How to Master Business Assets Disposal Relief (BADR): A Guide for Entrepreneurs Planning Their Next Big Move
- Andrew Hague
- Mar 24
- 3 min read
Updated: May 5
If you’re a business owner contemplating the end of your entrepreneurial journey—whether to retire to sunny beaches or embark on a new venture—you’ve likely come across Business Assets Disposal Relief (BADR). This nifty piece of tax legislation can soften the blow of a capital gains tax (CGT) bill when you sell or wind up your business. But what exactly is BADR, how does it work, and most importantly, how can it help you save money? Let’s break it down, with just the right mix of insight and wit.
What is BADR (and Why Should You Care)?
Previously known as Entrepreneurs’ Relief, BADR was renamed in 2020, possibly because "entrepreneurs" sounds a bit too glamorous for the taxman’s liking. The principle, however, remains: BADR allows you to pay a reduced CGT rate of 10% on qualifying business disposals. That’s a considerable saving compared to the standard rates, which can soar to 20% or more for higher earners.
It’s a sweetener for those brave enough to start, run, and eventually part with a business. Think of it as the government’s way of saying: “Thanks for the memories—and the tax revenue.”
Qualifying for BADR: Not as Easy as Selling the Office Printer
To claim BADR, the disposal must involve a material reduction in business operations. This isn’t about flogging old office chairs or upgrading your IT equipment—it’s about big decisions like:
- Selling the business outright.
- Winding it up to release capital.
- Passing it on as a gift (perhaps to those suspiciously eager offspring).
For sole traders and partnerships, selling part of your business can qualify, but only if the part sold can operate independently. For instance, selling one of two bakeries might qualify; selling the smaller bakery that depends on the larger one for supplies probably won’t.
The BADR Arsenal: What Assets Are Eligible?
Business Interests: Sole traders or partners selling all or part of their business are eligible if they’ve owned it for at least two years.
Shares in a Limited Company: If you own at least 5% of a "personal company" (shares and voting rights) and have held them for two years, you’re good to go.
EMI Shares: For employees with EMI options, the qualifying period begins when the options are granted, not exercised—a rare gem in the tax world!
Non-trading assets, such as buy-to-let properties or investment portfolios, don’t make the cut unless the business remains primarily trading (no more than 20% of activity being non-trading).
How Much Can You Claim?
The current lifetime limit for BADR is £1 million, slashed from a generous £10 million when it was Entrepreneurs’ Relief. While it’s still a substantial saving, the writing’s on the wall that BADR’s days might be numbered. If you qualify, now’s the time to take advantage before the Treasury changes its mind.
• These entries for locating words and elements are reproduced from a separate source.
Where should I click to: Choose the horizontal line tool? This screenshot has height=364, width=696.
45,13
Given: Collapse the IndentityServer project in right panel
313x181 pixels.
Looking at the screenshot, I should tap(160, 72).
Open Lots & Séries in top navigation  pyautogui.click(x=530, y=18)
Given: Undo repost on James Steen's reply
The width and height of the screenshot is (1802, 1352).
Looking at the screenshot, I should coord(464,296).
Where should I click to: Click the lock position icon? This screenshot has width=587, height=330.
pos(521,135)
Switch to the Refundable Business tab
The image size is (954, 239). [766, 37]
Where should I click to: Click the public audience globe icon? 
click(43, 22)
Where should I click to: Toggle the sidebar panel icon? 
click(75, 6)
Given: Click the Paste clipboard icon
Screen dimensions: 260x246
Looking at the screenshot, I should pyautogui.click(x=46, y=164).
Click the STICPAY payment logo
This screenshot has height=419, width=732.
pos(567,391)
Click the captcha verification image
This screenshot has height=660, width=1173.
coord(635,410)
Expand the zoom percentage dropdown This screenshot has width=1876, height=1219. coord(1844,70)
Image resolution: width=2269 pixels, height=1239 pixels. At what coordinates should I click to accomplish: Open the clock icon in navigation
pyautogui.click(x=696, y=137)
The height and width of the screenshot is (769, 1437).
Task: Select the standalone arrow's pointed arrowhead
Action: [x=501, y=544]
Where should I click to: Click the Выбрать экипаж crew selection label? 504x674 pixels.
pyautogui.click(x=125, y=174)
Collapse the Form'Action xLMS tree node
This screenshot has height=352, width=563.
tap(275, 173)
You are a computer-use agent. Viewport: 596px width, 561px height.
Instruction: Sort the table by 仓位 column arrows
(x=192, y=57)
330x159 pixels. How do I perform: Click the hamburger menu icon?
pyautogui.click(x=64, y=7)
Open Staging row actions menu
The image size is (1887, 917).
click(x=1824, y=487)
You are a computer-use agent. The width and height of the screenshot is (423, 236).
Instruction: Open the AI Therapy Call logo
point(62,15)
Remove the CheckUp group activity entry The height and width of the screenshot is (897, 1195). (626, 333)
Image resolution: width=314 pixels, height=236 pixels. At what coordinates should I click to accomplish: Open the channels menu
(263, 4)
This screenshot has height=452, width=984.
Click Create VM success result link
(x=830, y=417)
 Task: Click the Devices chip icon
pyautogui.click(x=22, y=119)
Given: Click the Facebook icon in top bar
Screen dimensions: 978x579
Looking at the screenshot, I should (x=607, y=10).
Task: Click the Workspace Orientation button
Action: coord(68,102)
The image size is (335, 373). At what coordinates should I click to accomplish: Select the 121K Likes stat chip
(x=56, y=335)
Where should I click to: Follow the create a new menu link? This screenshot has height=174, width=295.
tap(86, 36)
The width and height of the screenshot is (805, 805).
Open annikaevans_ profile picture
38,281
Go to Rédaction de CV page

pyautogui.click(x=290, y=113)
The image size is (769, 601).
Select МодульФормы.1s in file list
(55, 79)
Claiming BADR: A Practical Guide
After determining that your disposal qualifies, you can claim BADR through your self-assessment tax return, due by 31 January following the tax year of disposal.
Alternatively, you can submit a paper claim using form HS275. Be sure to include detailed calculations—this isn’t a time for creative accounting.
Why Get Professional Advice?
Tax reliefs like BADR are invaluable but fraught with complexity. Missteps can cost you dearly, not just in CGT but potentially in other areas like inheritance tax. Seeking expert guidance can ensure you don’t leave money on the table—or hand over more to HMRC than necessary.
If you’re planning an exit, or even just toying with the idea, it’s worth having a conversation about tax planning. After all, the best part of entrepreneurship is finishing your journey on your terms—preferably with the lowest possible tax bill.